Prime shopping centre locations see high demand from investors
The most coveted shopping centres are situated in prime urban locations and major metropolitan areas. Top-tier centres in capital and regional cities like London, Paris, Madrid and Milan continue to achieve strong occupancy and rental growth. Their excellent accessibility and high footfall from affluent local catchment areas make them resilient against e-commerce disruption. Investors are bidding aggressively to acquire dominant centres in these resilient locations, accepting lower yields amid keen competition.
Well-managed centres prove defensive against e-tailers
While online retail poses a structural challenge, well-managed centres are adapting their tenant mix, services and events to remain competitive. By attracting popular international brands, improving leisure offerings and integrating omni-channel retail, the top centres enhance customer experience and sustain retailer demand. Refurbishment and active asset management allow landlords to future-proof their assets, though this requires significant capital expenditure.
Lacklustre secondary centres face decline risks
In contrast, secondary shopping centres in small catchment areas or with weak transport links face declining footfall and rising vacancies. Anchor tenants are closing underperforming stores, forcing weaker centres into a downward spiral. Less affluent catchments and inferior retail/leisure amenity make these centres unattractive for both retailers and consumers. Without extensive repositioning, secondary assets face terminal decline and conversion into new uses.

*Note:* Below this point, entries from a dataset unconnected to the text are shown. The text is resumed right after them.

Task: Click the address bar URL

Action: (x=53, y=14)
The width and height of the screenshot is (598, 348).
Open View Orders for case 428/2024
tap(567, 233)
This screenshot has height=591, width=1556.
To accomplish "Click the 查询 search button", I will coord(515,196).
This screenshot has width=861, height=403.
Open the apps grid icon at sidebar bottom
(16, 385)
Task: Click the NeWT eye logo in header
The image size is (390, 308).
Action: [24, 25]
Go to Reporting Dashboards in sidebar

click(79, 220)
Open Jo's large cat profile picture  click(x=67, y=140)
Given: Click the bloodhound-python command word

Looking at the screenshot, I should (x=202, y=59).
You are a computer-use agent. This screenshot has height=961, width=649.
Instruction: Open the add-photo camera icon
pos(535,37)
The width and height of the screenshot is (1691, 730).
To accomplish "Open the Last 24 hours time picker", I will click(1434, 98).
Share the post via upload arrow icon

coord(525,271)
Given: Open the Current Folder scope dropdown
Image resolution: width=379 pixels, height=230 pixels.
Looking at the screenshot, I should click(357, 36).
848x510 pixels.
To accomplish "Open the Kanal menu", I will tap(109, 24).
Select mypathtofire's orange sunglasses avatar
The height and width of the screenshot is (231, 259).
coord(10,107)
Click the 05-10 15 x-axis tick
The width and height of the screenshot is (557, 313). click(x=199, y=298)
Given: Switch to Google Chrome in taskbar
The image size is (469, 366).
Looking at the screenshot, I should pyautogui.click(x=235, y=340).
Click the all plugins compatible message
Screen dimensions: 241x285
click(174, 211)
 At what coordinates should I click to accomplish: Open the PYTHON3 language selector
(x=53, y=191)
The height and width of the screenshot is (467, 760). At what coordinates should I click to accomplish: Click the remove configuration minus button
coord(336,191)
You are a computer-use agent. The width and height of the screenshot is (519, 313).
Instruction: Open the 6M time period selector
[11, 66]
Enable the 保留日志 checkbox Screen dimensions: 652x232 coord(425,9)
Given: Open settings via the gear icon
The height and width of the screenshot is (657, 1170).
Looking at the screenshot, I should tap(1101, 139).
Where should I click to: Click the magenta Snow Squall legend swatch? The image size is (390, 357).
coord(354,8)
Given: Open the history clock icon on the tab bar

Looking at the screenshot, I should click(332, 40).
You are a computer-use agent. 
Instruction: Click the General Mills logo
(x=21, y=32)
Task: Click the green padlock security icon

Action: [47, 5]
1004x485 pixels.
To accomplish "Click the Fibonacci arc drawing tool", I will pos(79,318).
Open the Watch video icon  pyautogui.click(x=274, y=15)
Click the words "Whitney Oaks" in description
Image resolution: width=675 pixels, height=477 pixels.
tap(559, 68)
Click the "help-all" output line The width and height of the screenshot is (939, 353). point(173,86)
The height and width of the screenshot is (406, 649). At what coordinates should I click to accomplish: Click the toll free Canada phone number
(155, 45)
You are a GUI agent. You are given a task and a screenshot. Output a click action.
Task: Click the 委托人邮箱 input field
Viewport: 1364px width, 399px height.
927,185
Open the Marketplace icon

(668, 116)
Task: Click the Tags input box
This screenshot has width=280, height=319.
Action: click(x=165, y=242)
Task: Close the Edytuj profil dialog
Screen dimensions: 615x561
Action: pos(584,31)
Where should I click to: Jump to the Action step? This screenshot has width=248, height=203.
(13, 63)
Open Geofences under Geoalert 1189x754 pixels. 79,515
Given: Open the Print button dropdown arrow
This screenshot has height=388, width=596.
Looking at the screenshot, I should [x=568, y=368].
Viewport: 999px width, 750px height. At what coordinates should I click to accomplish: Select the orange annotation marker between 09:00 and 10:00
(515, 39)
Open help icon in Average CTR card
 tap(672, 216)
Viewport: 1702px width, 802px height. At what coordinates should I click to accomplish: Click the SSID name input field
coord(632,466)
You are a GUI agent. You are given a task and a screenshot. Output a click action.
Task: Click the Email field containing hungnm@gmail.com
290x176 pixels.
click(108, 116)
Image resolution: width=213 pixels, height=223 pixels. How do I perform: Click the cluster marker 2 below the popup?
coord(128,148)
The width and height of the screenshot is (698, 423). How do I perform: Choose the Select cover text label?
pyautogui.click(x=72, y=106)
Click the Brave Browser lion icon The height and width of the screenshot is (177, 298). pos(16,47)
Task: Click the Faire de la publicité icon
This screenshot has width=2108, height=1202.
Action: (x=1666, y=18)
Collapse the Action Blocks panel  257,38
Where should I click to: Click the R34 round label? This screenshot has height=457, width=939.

Higher perceived risk calls for selective underwriting
While prime centres offer resilient cash flows, the overall sector is perceived as higher risk by lenders and investors. Struggling secondary assets and obsolete tertiary centres drag down aggregated performance. Due diligence is critical to identify asset quality, catchment stability and turnaround potential. More conservative underwriting, including higher target yields and capital expenditure buffers, is prudent given retail sector uncertainty. Portfolio acquisitions require rigorous analysis to avoid inferior assets.
Omni-channel integration vital to sustain competitiveness
To attract customer visits and sustain tenant demand, shopping centres must integrate online and offline retail. Click-and-collect services, virtual shopping tools, and in-centre fulfilment options are becoming expected amenities. Landlords must implement the required digital infrastructure and form commercial partnerships to facilitate these services. Retailers are increasingly demanding omni-channel capabilities when making leasing decisions.
While structural changes pose risks, European shopping centres remain sought-after investments if selectively targeted. Dominant urban centres and proactively managed assets with strong catchments will continue to deliver stable returns. However, capital values and rents may correct downwards for inferior secondary centres facing irreversible decline.